“Mardita” Ron

(By él)

No todo va a ser alabar locales de La Coru. Y si bien Marita Ron nos había agradado mucho en un primer momento por su diseño en general, y creo que sobre todo por su patio interior que nos solucionaba nuestras ansiedades de antiguos fumadores, con dos o tres visitas más se fue todo al traste.

                                       

Consumiciones mañaneras. Vamos a ver, lectores y lectoras. (Bamos haber, para los más jóvenes). No se pueden tardar 25 minutos – casi media hora, ojo – en servir un simple café. Por la mañana. Y con el local medio vacío, o medio lleno, como se prefiera. Y no solo eso, sino tener que ver cómo sirven primero a otras mesas con gente que llega después…porque eso incomoda un poquito. Eso sí, aunque aquí quisieron desfacer el entuerto invitándonos a las consumiciones, el palote ya estaba puesto.

El baño. Esta es otra. Estoy muy de acuerdo y soy muy fan del look neoyorquino e industrial en los locales.
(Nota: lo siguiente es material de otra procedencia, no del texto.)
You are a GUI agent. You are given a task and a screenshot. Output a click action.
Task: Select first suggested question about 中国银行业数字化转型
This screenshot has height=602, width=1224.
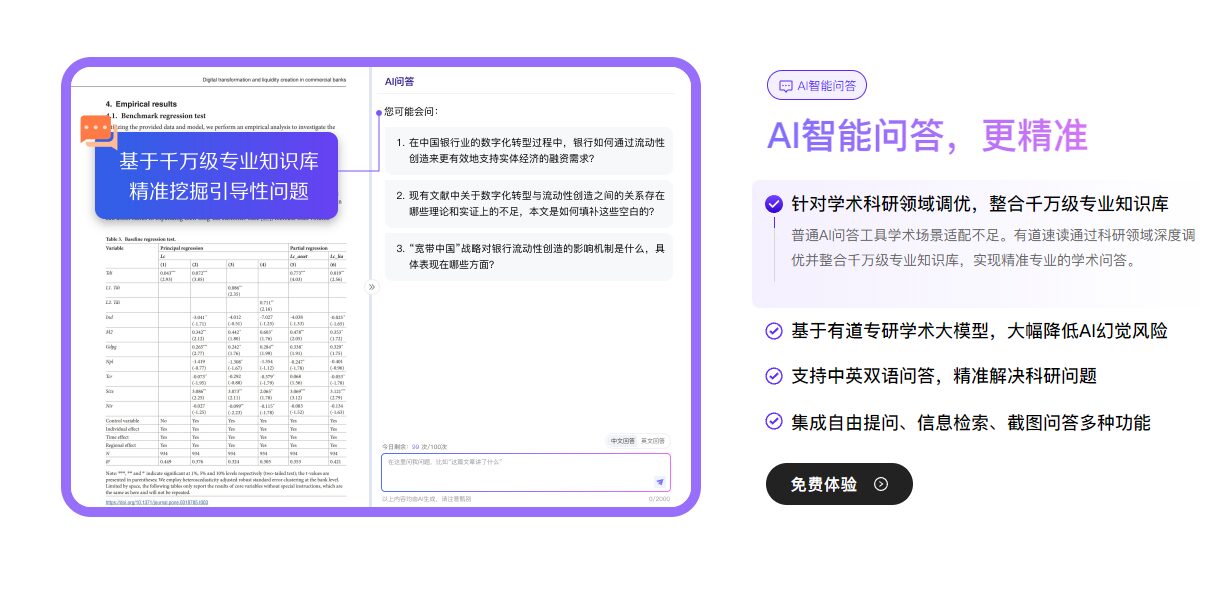point(529,150)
Los hay  muy bien distribuídos, pensados y currados y que son auténticas maravillas… Pero he de confesar que cuando fui por primera vez al baño del Marita no sabía si nos acababan de bombardear y yo no me había enterado. Fue algo así como sumergirse en La Colmena de Cela, en los peores años de la posguerra.Y otra cosa…no se puede tener una puerta con cristal en un baño donde entran señoras y señoritas. Un poquito de porfavó. Otro palote.
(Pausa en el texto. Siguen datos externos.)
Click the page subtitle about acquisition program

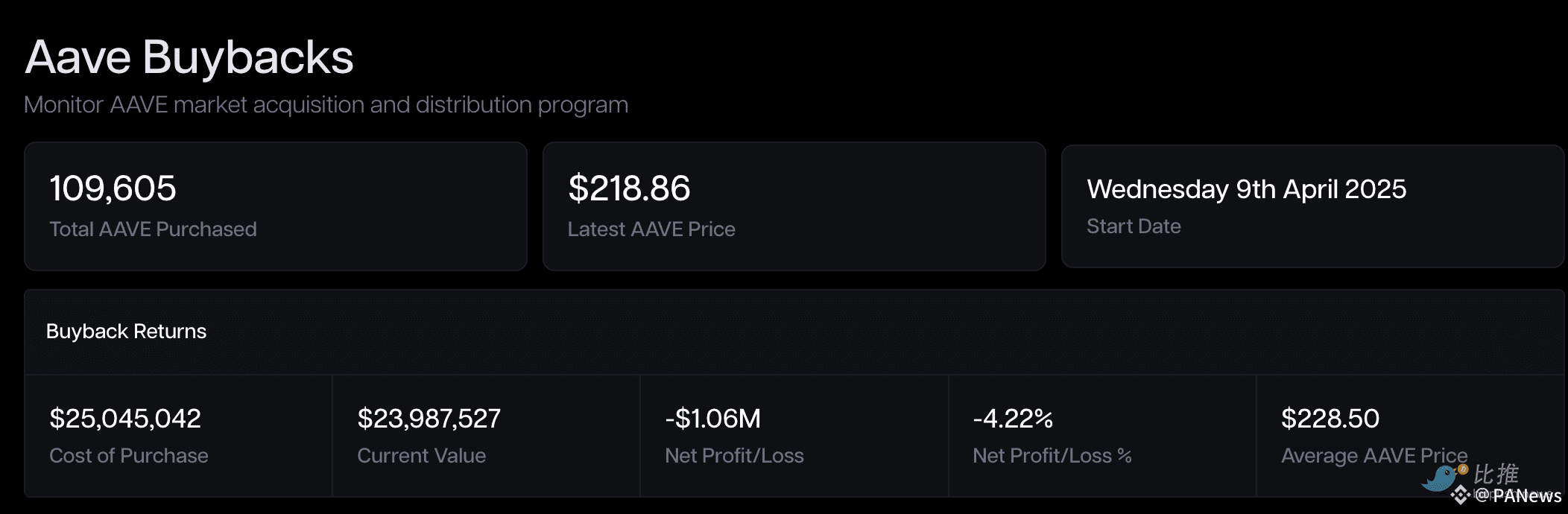click(326, 105)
                                  

Tercer palote. Copas por la tarde. Si tienes un local que quieres que sea superfashiondelamuerte no puedes tener de camareros a una especie de Fernando Esteso y a un aprendiz de hipster. Y si de hecho los tienes, por lo menos que sean rápidos y que solucionen. Si unos clientes, después de que les sirvan las copas, que son pasta, preguntan “¿Nos podéis traer unas gominolas o algo para picar?”, no se puede responder “Un momento, es que tenemos mucho lío en la barra”. Esto, de nuevo con el local medio lleno. Nos consolamos viendo como una chica que se sentó a nuestro lado llevaba 15 minutos esperando a que la atendieran.

Como decía aquel…por aquí no me huelen más. Hasta que cambien, claro.